REQUIRED WORK: Filter the records below down to lines containing "options".

Stored data:
+++

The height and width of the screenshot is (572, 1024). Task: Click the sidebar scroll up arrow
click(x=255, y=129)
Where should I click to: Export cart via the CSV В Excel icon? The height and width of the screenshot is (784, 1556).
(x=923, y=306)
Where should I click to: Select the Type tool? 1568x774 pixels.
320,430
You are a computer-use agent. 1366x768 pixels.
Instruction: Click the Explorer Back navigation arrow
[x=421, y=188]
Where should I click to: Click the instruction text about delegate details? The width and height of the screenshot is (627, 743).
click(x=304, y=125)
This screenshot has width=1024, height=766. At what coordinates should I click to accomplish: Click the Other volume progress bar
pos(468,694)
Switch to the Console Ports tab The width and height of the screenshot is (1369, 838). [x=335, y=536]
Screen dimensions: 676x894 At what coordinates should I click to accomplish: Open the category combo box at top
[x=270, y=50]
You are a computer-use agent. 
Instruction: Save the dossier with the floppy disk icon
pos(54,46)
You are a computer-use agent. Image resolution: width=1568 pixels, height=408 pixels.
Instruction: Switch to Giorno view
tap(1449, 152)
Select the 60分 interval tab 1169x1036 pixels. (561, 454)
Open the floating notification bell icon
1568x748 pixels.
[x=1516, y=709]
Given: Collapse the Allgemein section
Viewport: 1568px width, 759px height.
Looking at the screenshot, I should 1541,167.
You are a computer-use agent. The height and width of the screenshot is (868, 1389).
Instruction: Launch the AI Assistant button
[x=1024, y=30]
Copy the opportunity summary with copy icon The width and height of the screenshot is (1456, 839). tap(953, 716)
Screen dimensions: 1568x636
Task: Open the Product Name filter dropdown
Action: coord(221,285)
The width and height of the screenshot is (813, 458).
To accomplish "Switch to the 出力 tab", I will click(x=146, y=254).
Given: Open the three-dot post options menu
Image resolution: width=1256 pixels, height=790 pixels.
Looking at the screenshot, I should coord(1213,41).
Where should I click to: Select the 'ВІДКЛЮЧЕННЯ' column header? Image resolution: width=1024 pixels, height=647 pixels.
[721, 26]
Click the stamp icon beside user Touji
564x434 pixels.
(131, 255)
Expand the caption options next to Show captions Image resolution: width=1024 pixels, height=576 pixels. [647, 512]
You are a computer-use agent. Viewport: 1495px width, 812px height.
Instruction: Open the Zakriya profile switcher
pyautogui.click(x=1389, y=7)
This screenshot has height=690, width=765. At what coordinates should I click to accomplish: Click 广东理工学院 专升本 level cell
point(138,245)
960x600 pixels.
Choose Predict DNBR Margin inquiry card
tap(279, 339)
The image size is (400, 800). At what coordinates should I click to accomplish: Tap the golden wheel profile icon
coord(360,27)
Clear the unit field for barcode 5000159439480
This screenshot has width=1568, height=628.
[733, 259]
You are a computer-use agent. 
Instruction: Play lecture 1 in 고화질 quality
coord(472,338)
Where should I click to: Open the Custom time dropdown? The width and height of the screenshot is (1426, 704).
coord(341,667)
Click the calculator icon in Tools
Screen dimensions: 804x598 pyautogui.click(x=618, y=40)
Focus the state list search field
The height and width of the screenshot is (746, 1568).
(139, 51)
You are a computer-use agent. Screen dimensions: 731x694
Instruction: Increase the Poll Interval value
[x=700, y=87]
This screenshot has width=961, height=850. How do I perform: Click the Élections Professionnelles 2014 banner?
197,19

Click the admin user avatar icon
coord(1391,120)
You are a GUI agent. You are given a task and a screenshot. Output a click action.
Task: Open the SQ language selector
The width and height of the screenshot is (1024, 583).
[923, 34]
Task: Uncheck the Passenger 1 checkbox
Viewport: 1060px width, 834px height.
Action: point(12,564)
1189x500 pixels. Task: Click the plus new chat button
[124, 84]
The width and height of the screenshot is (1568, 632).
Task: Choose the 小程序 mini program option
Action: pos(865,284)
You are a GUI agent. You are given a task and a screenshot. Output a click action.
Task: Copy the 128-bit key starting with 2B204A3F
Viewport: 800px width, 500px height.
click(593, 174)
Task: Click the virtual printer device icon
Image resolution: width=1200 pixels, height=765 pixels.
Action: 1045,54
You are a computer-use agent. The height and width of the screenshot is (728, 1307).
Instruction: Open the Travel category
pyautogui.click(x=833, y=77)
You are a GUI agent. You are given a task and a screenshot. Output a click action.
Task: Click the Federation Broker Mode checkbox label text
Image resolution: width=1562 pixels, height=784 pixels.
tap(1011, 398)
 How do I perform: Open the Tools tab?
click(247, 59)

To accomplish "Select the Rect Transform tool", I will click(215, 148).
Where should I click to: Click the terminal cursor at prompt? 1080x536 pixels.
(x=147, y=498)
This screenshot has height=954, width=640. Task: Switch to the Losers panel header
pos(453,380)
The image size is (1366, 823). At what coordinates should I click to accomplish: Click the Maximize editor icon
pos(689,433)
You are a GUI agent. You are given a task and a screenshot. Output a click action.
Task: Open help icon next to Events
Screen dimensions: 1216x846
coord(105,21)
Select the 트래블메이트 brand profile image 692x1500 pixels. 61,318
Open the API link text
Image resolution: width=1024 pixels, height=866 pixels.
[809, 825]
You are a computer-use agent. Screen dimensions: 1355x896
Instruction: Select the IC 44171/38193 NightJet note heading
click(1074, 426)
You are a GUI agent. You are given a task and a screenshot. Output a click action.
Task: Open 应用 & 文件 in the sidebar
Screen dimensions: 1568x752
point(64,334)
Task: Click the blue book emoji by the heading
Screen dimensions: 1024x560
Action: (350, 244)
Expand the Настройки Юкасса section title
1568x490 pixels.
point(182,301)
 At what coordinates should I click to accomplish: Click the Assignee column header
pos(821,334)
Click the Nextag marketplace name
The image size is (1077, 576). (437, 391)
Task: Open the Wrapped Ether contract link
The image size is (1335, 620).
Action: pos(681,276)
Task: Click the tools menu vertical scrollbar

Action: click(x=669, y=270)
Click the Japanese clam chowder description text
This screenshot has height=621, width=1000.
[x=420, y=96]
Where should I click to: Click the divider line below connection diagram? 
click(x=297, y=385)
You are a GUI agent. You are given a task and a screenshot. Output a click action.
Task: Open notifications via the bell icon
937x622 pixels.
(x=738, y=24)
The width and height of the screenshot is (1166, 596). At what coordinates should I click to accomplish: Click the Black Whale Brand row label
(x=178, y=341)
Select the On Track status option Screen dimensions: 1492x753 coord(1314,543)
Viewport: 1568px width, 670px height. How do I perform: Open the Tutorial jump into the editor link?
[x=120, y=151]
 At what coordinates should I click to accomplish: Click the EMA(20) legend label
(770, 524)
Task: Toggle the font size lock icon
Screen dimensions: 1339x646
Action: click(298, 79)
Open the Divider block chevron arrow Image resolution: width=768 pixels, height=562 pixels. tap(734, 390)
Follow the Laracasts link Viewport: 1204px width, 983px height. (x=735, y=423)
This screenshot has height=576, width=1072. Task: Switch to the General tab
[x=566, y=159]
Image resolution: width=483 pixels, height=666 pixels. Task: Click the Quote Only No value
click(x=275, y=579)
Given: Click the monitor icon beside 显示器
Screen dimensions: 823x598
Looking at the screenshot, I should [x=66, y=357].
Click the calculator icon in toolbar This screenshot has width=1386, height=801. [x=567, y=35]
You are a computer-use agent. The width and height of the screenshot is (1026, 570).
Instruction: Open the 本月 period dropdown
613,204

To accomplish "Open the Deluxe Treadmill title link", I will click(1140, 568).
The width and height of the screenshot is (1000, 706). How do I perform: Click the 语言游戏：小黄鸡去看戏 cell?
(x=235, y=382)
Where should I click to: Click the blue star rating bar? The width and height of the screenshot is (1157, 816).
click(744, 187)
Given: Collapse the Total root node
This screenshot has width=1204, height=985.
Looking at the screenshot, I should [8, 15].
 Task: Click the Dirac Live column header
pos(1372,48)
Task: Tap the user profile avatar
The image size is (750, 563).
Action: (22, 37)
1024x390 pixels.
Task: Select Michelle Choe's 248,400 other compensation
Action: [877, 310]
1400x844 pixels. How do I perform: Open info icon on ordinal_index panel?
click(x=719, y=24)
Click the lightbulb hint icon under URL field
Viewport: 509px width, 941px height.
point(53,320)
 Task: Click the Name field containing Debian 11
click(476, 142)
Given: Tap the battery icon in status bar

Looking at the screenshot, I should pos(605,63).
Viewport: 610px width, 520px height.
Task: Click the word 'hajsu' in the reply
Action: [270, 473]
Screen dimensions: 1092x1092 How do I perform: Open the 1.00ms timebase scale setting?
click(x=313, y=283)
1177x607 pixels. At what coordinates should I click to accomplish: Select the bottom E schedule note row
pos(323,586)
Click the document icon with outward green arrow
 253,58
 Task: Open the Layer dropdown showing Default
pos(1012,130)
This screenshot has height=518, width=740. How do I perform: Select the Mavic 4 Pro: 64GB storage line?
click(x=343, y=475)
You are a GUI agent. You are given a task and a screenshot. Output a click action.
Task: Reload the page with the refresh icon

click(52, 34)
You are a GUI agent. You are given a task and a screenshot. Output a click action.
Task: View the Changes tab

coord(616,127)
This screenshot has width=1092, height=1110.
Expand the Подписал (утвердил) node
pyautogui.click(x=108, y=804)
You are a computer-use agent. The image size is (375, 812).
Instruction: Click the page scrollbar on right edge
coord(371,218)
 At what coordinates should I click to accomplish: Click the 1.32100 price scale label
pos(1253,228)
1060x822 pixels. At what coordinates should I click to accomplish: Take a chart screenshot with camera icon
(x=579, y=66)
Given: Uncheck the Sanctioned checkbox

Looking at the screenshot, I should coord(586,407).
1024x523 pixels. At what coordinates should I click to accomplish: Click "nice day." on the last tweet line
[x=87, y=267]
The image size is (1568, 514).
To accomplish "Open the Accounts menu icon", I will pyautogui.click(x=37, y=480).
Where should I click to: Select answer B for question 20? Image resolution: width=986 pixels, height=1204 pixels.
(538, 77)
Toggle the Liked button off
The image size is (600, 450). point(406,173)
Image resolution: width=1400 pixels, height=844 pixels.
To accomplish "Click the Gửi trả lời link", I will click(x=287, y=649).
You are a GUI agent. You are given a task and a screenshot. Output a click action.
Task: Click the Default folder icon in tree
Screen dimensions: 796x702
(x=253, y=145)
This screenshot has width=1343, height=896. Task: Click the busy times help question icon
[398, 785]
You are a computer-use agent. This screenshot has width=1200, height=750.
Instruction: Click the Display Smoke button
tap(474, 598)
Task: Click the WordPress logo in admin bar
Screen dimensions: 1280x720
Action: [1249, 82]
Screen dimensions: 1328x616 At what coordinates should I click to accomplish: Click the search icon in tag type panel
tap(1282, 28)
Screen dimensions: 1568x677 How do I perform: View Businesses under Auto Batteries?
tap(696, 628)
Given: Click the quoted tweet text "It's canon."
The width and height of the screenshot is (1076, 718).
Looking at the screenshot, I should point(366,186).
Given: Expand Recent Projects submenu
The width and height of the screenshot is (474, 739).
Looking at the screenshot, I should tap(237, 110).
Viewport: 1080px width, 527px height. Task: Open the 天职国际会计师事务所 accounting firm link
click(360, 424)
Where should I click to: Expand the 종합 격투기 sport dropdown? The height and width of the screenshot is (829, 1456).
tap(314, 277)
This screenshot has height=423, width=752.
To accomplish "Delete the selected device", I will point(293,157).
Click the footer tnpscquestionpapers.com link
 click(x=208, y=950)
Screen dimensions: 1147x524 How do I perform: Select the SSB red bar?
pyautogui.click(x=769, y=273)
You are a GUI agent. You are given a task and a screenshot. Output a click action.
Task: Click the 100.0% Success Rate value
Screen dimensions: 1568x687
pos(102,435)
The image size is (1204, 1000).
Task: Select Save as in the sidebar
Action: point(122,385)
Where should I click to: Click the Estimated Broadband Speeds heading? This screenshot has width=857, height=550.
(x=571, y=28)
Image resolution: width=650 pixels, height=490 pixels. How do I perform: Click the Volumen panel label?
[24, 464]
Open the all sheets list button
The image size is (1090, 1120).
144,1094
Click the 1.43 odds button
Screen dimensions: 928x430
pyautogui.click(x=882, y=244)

+++

SOLUTION FOR THIS TASK:
Given: Open the three-dot post options menu
Expand the caption options next to Show captions Image resolution: width=1024 pixels, height=576 pixels. [647, 512]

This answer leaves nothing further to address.